A Reunion of Ghosts is a very funny book but it is also tender, sombre and thought-provoking. Narrated in the first-person plural, it is often impossible to tell which of the sisters is telling the story, their identities and experiences merged into one collective voice — and yet questions of individuality and self-determination are omnipresent. Where do we as individuals stop and start? Can we escape the ghosts of the past? Can we shake off the lifeless beliefs that bind us? What is the nature of their power?

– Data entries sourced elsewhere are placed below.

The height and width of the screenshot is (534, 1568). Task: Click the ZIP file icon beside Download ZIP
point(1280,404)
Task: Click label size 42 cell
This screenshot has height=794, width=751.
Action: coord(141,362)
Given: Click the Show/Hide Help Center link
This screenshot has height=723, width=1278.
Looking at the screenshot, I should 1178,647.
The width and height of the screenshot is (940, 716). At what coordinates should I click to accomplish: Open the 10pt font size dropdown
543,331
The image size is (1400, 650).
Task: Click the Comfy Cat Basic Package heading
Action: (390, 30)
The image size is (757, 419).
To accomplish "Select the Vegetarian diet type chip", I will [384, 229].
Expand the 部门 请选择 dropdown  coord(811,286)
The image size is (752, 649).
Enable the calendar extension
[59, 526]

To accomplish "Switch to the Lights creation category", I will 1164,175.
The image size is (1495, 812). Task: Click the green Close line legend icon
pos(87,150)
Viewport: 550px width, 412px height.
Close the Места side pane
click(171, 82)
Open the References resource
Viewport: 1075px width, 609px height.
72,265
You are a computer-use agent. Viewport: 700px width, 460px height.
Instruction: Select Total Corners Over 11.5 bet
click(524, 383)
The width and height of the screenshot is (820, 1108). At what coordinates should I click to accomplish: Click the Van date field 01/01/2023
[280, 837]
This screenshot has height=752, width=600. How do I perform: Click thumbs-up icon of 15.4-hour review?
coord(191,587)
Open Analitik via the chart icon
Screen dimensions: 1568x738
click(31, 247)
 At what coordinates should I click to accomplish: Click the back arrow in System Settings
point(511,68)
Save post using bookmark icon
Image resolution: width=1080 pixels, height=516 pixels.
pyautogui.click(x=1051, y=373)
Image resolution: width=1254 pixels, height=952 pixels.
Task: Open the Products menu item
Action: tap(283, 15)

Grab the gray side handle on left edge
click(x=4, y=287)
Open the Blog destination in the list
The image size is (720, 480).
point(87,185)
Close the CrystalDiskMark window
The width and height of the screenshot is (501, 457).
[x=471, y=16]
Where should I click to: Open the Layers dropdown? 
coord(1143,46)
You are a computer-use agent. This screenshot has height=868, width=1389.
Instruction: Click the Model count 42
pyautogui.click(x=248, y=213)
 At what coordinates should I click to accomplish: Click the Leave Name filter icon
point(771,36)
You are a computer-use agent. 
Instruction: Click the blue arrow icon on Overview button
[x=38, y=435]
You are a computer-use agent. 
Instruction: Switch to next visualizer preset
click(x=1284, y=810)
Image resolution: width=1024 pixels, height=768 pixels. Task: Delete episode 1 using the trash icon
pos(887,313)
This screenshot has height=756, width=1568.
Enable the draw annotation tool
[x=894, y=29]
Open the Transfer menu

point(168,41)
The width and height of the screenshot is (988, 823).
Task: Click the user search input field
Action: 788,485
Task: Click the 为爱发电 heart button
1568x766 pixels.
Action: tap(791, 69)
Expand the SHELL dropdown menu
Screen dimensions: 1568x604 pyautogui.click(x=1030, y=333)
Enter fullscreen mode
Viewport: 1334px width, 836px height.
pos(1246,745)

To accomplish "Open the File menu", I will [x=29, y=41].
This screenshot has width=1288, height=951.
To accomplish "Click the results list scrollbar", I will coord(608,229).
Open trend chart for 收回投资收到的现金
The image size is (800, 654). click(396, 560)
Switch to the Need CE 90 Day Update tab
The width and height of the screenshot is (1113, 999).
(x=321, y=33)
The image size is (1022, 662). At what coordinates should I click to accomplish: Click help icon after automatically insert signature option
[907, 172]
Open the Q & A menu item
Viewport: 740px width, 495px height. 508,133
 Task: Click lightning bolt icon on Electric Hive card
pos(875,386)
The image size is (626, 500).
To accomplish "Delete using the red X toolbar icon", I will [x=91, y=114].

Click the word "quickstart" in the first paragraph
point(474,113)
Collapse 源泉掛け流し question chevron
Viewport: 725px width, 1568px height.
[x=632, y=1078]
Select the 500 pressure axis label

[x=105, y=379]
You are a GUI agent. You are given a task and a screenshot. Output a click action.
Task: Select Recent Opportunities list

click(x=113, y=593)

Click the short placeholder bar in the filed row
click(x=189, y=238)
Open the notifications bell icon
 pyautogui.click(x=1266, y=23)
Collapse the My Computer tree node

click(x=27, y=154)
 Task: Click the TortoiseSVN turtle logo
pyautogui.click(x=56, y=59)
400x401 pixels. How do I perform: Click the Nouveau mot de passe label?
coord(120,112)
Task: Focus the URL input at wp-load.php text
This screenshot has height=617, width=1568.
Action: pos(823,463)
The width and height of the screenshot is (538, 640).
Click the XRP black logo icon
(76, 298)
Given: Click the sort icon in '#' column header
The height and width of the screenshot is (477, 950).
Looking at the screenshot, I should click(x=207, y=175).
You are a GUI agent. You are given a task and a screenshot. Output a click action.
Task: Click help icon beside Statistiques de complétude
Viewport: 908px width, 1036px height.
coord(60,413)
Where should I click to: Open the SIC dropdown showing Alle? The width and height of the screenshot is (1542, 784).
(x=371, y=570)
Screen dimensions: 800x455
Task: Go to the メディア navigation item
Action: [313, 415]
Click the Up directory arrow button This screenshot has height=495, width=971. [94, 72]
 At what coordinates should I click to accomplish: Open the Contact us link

Is it just a matter of how we tell the story, of what we give weight to, what we choose to ignore? Are we the playthings of the gods, or the deus ex machina in our own scripts? For Vee Alter, “the meaning of life had always been that life had no meaning, and the moral of the story was that there was no moral of the story. Things that seemed significant weren’t.” Whether author or reader agree with her is another matter entirely.

Review: Um…Everywhere

Some lovely newspaper aggregator has spread the Dallas Morning News review of A Reunion of Ghosts far and wide. It’s been picked up and reprinted in a bunch of newspapers including, among others The Kansas City Star, The Lexington-Herald Leader, The Charlotte Observer, The Telegraph (Macon, Georgia), and several throughout South Carolina. It also appears in several Spanish papers.

…and, in one very strange case, it seems to have been translated into some other language before being translated back into English. In this version, rather than being an English Professor, I’m a “British Professor,” somehow “Son of Sam” comes out as “Boy of Mike,” and my first novel, The Last Day of the War, comes out as The Final Times of World War Two Inch.